Global weak solutions of 3D compressible magnetohydrodynamic equations subject to large external potential forces with discontinuous initial data and vacuum
Geyuan Chen, Xin Zhong
TL;DR
The paper proves the global existence of weak solutions for the 3D isentropic compressible MHD equations in a bounded domain under large external potential forces, allowing vacuum and large oscillations as long as the initial energy is small. It develops novel a priori estimates via the effective viscous flux, handles boundary contributions with Navier-slip conditions, and employs Zlotnik's inequality to obtain uniform density bounds. By constructing smooth approximations and passing to the limit, it extends prior Cauchy results to bounded domains and demonstrates long-time decay toward equilibrium.
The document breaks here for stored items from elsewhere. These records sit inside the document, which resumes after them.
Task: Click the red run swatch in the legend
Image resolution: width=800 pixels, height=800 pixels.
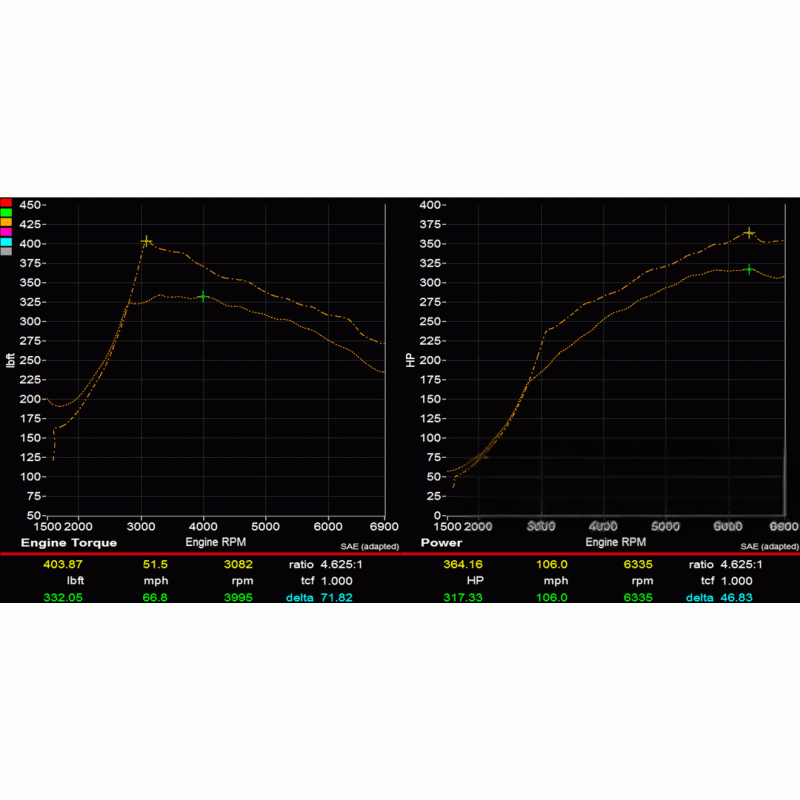Action: coord(7,203)
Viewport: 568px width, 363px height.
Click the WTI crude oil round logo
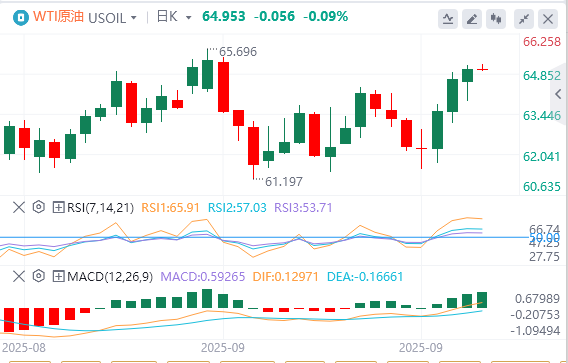pyautogui.click(x=21, y=17)
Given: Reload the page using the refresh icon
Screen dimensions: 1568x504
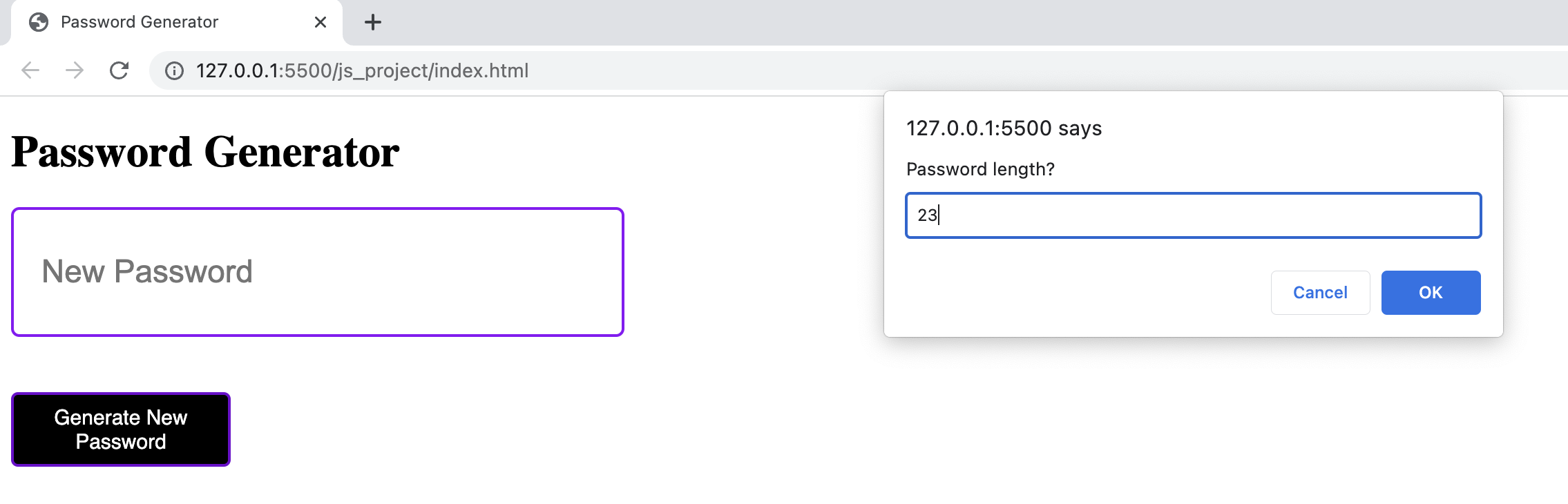Looking at the screenshot, I should point(119,70).
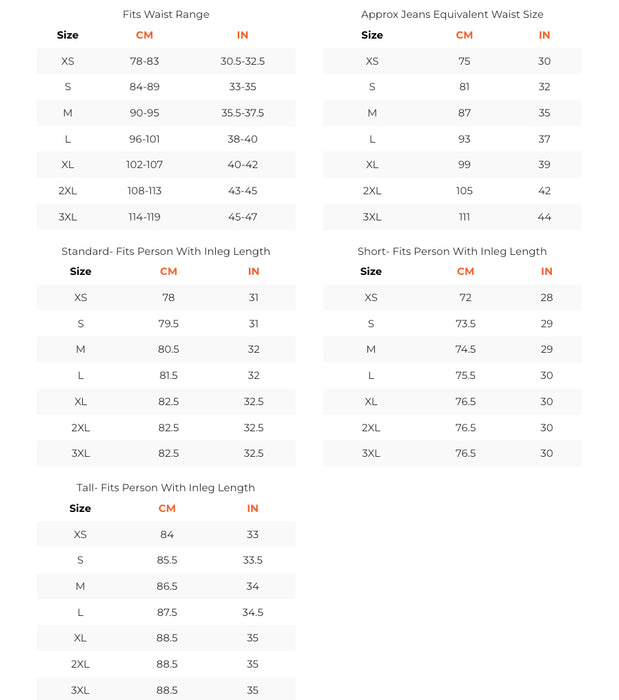Click the 'Short- Fits Person With Inleg Length' heading

point(452,251)
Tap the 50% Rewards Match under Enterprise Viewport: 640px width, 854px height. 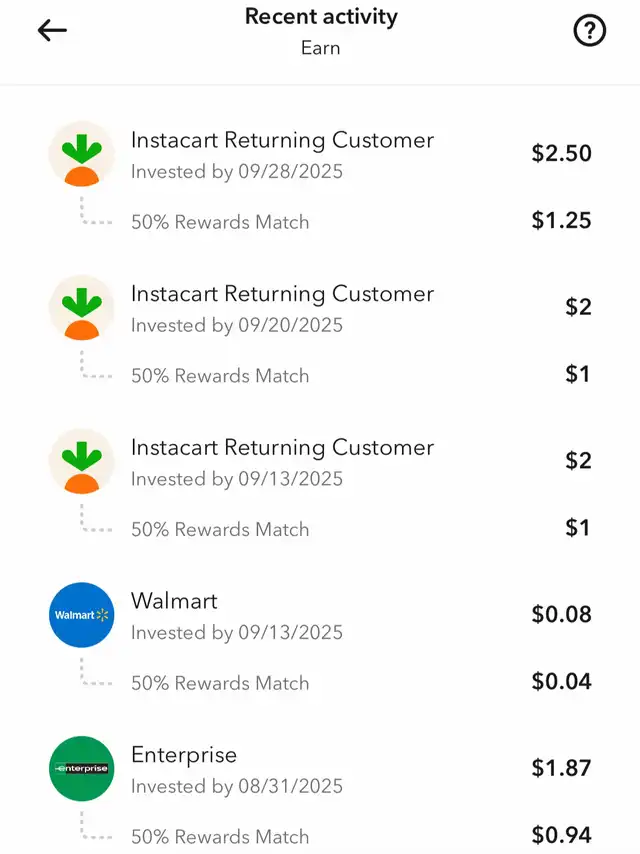click(220, 837)
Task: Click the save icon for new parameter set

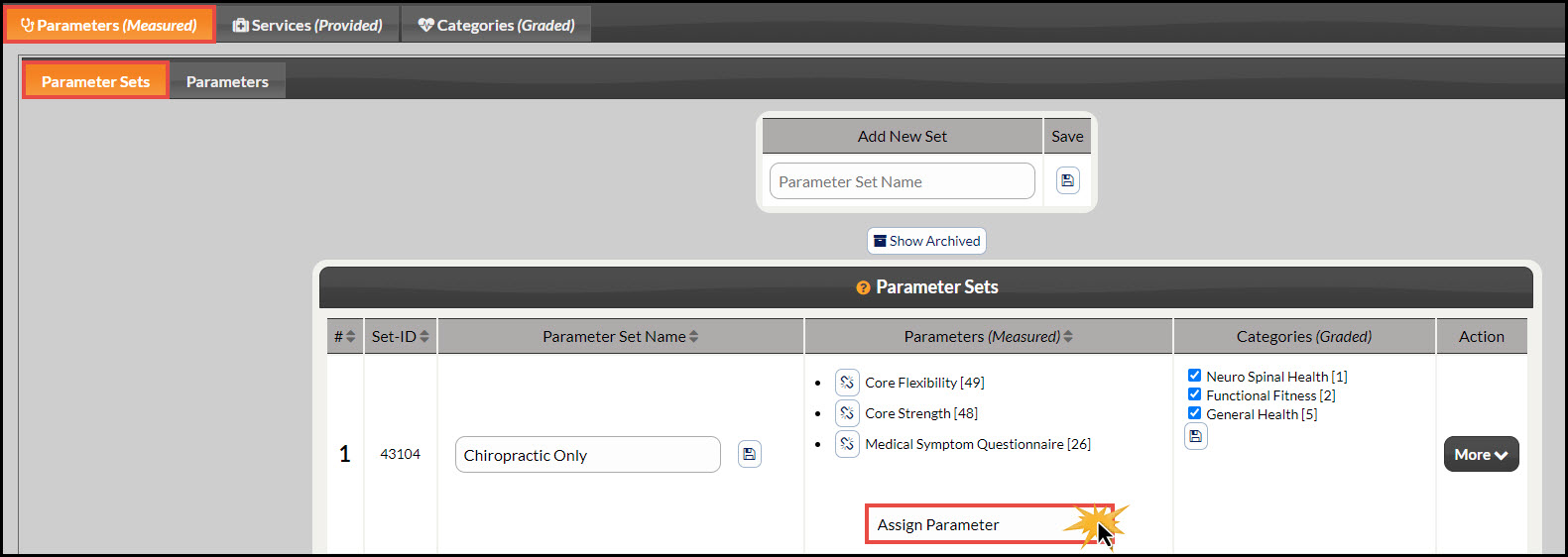Action: tap(1067, 180)
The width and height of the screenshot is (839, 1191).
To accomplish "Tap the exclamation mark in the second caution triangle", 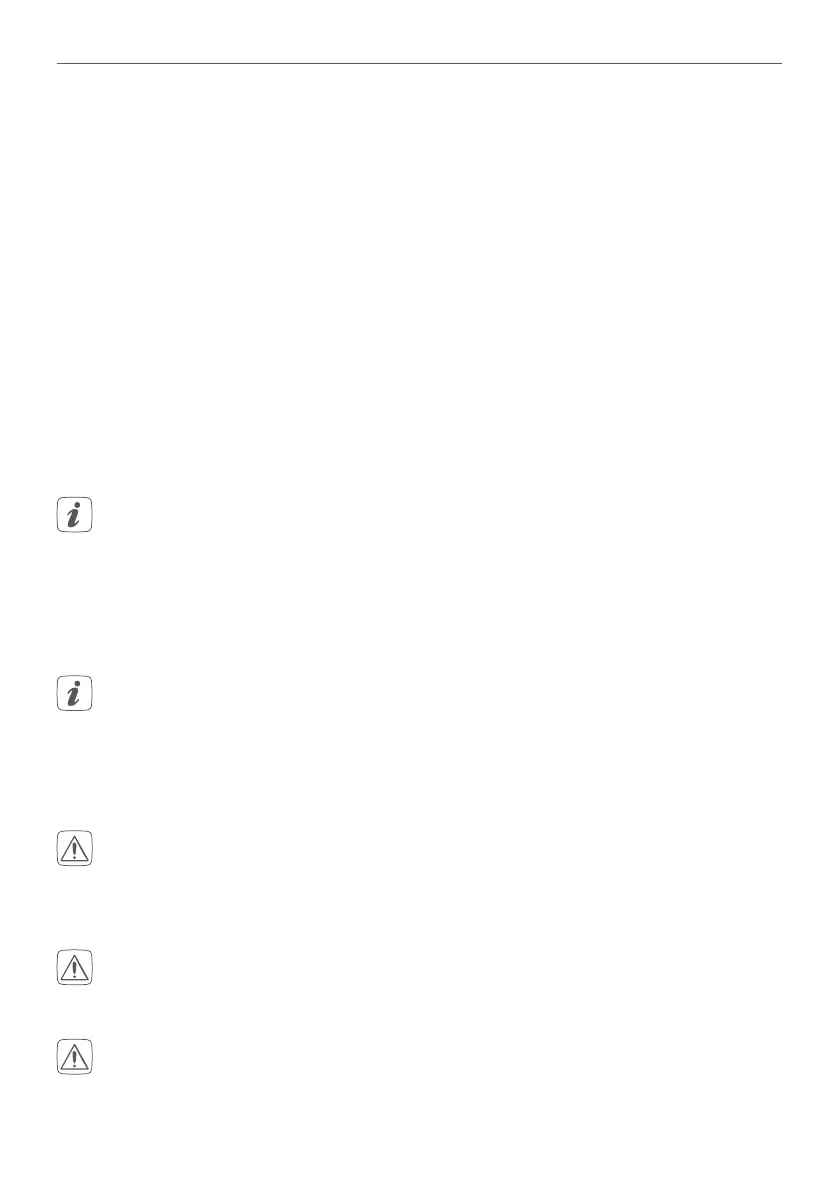I will 74,969.
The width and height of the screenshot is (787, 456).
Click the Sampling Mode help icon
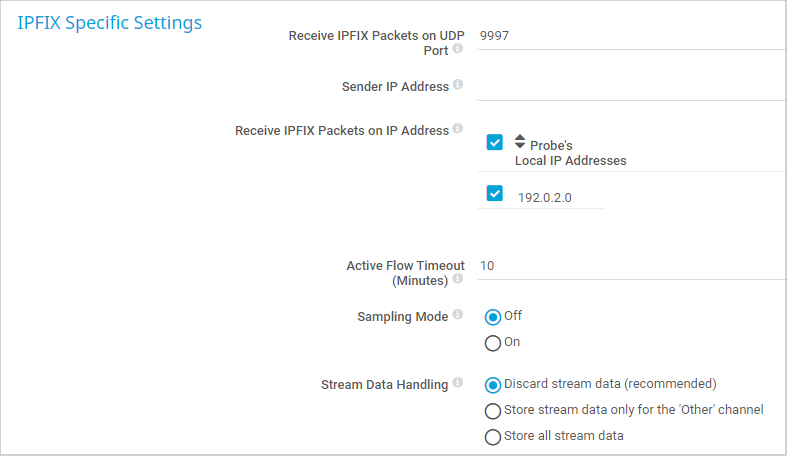[x=458, y=315]
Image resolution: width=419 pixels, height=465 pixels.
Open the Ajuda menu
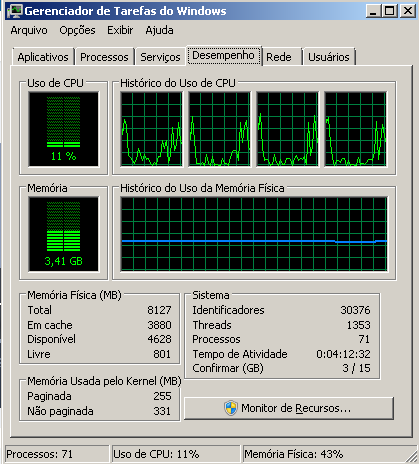click(159, 30)
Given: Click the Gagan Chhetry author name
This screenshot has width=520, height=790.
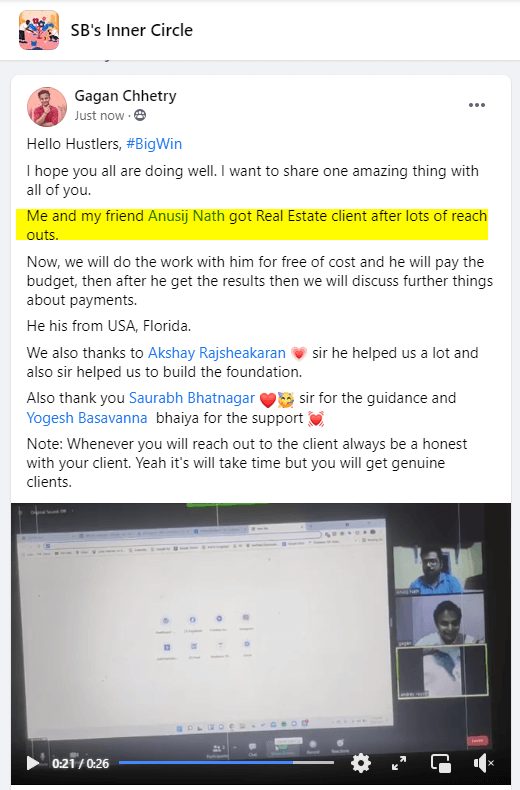Looking at the screenshot, I should click(125, 96).
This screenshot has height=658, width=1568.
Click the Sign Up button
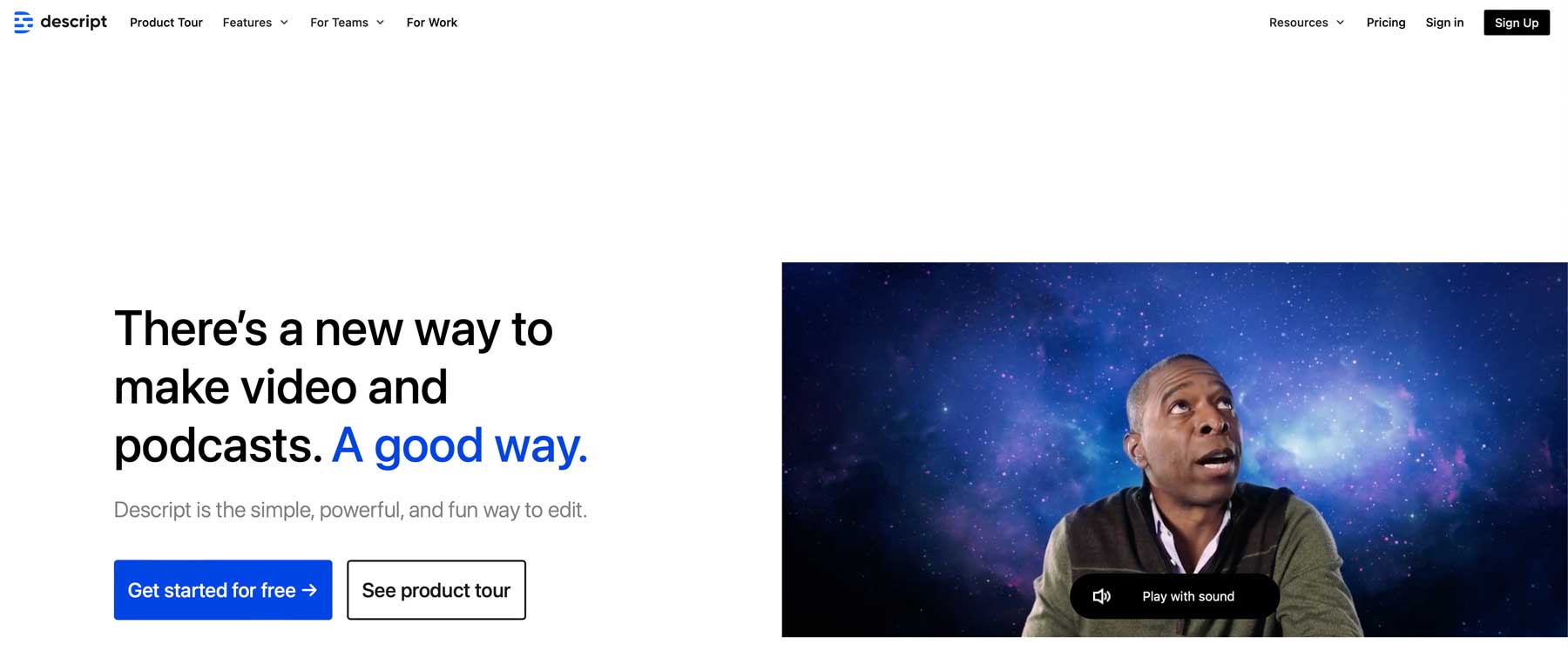click(x=1516, y=23)
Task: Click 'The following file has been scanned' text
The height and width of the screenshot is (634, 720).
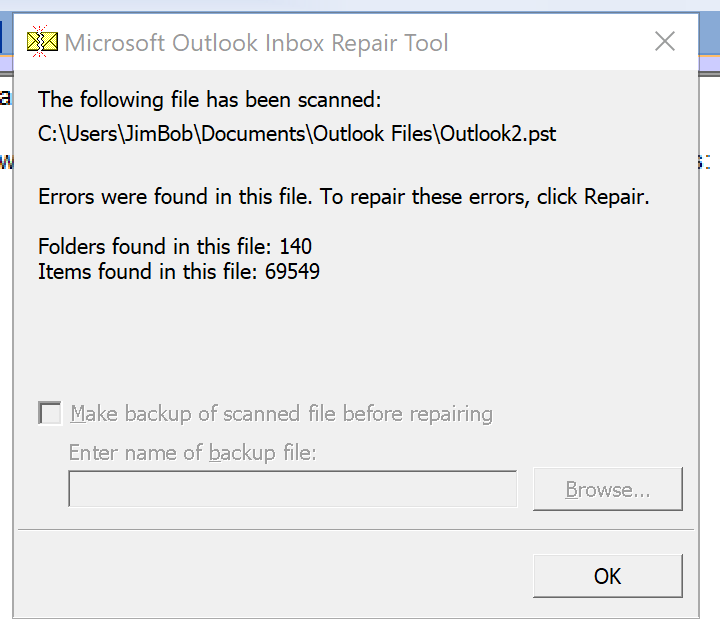Action: [210, 99]
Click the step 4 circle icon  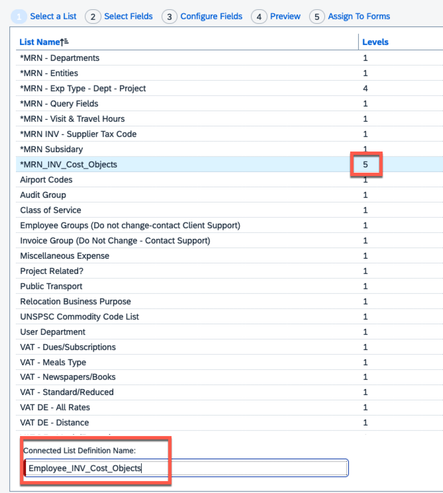point(259,16)
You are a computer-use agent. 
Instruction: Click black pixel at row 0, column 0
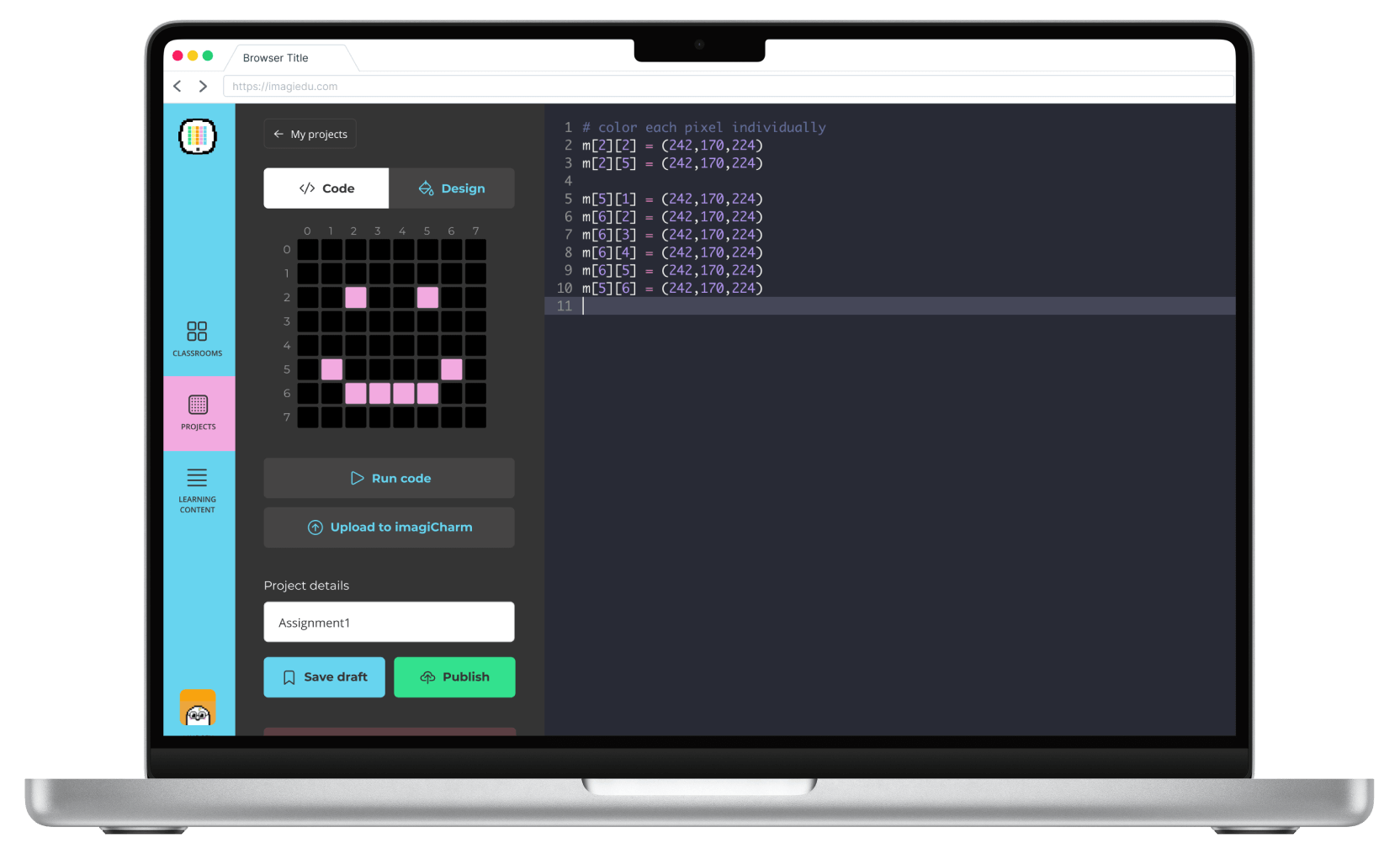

These results advance the mathematical theory of MHD with external forcing and vacuum in physically relevant geometries, with potential applications to geophysical and astrophysical flows.
Abstract
We investigate the compressible magnetohydrodynamic equations subject to large external potential forces with discontinuous initial data in a three-dimensional bounded domain under Navier-slip boundary conditions. We show the global existence of weak solutions for such an initial-boundary value problem provided the initial energy is suitably small. In particular, the initial data may contain vacuum states and possibly exhibit large oscillations. To overcome difficulties brought by boundary and large external forces, some new estimates based on the effective viscous flux play crucial roles.